SHORT EXERCISE => Reproduce the material from the line containing "Given: Select the Top view cube icon" up to and including the line containing "This screenshot has height=255, width=386.", and output nothing else.

MATERIAL TO PROCESS =>
━━━━━━━━━━━━━━━━
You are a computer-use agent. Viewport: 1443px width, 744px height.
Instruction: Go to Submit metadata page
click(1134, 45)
━━━━━━━━━━━━━━━━
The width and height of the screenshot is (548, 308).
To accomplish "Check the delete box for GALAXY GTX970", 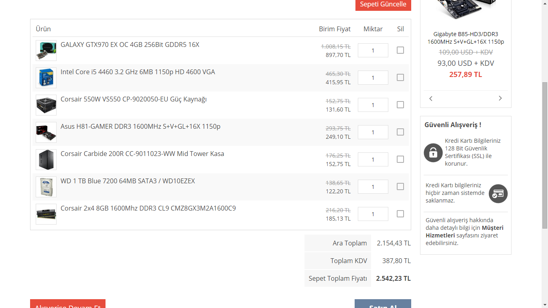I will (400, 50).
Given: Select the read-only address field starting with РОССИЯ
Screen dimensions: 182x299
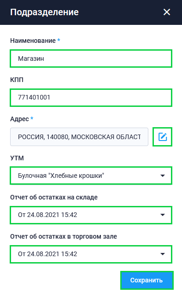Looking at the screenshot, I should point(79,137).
━━━━━━━━━━━━━━━━
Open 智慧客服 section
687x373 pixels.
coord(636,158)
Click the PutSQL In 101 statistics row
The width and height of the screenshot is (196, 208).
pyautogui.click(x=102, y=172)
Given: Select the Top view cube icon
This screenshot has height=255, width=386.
━━━━━━━━━━━━━━━━
RESULT OF THIS EXERCISE =>
Given: Select the Top view cube icon
This screenshot has height=255, width=386.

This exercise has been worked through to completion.